• Extracted entries

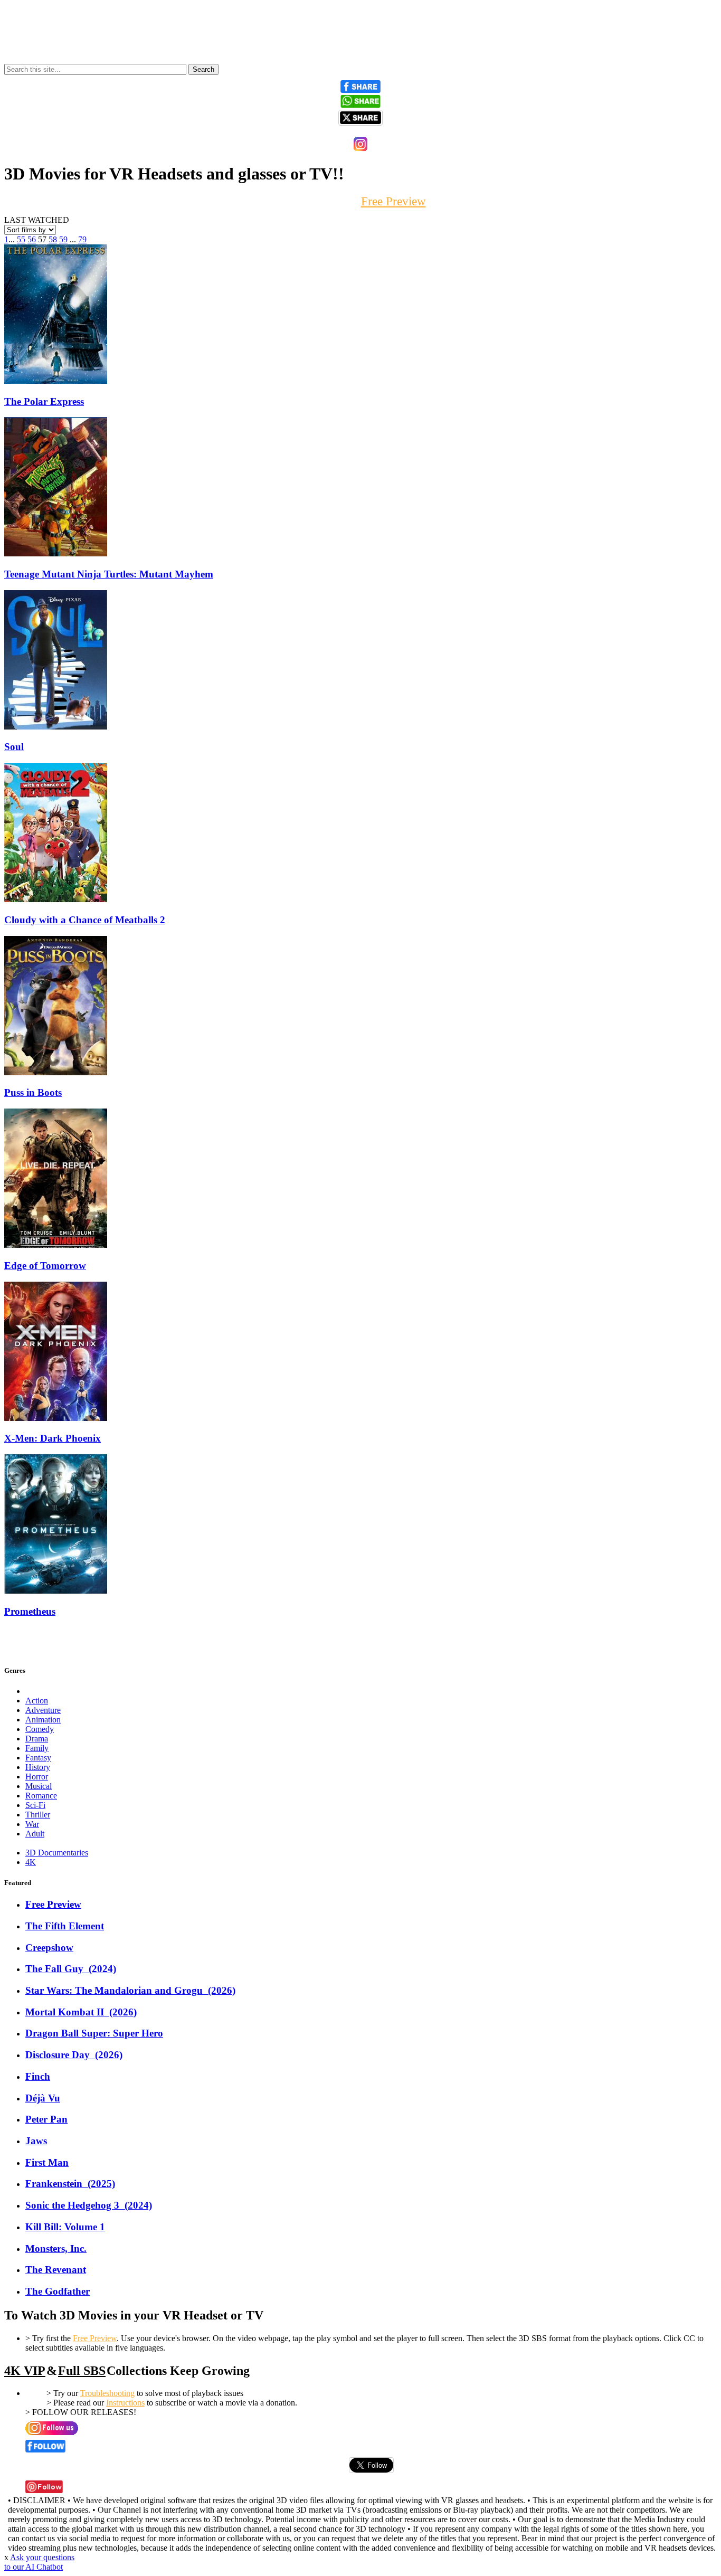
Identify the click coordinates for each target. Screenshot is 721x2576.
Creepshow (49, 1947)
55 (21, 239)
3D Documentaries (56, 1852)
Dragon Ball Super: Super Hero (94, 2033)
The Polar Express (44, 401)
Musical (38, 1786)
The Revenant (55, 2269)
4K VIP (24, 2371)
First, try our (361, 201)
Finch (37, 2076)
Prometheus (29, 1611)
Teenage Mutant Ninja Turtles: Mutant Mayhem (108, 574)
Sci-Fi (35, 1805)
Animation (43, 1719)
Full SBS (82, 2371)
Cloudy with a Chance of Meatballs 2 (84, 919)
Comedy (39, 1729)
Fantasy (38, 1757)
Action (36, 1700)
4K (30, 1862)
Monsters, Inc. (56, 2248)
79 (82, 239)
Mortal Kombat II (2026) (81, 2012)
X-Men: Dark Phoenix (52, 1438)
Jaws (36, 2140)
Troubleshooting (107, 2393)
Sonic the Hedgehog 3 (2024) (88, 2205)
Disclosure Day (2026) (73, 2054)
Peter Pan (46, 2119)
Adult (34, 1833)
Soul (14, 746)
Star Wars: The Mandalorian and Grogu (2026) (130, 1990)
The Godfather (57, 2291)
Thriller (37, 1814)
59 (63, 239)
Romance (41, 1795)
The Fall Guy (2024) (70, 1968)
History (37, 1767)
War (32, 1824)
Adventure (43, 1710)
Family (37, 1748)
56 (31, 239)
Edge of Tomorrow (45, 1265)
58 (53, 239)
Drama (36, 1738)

• Problem description
Would you please repeat exactly the lines above, starting at the line with "Sci-Fi (35, 1805)" and stopping at the line with "56 (31, 239)", both included?

• The completed task
Sci-Fi (35, 1805)
Animation (43, 1719)
Full SBS (82, 2371)
Cloudy with a Chance of Meatballs 2 (84, 919)
Comedy (39, 1729)
Fantasy (38, 1757)
Action (36, 1700)
4K (30, 1862)
Monsters, Inc. (56, 2248)
79 (82, 239)
Mortal Kombat II (2026) (81, 2012)
X-Men: Dark Phoenix (52, 1438)
Jaws (36, 2140)
Troubleshooting (107, 2393)
Sonic the Hedgehog 3 (2024) (88, 2205)
Disclosure Day (2026) (73, 2054)
Peter Pan (46, 2119)
Adult (34, 1833)
Soul (14, 746)
Star Wars: The Mandalorian and Grogu (2026) (130, 1990)
The Godfather (57, 2291)
Thriller (37, 1814)
59 (63, 239)
Romance (41, 1795)
The Fall Guy (2024) (70, 1968)
History (37, 1767)
War (32, 1824)
Adventure (43, 1710)
Family (37, 1748)
56 (31, 239)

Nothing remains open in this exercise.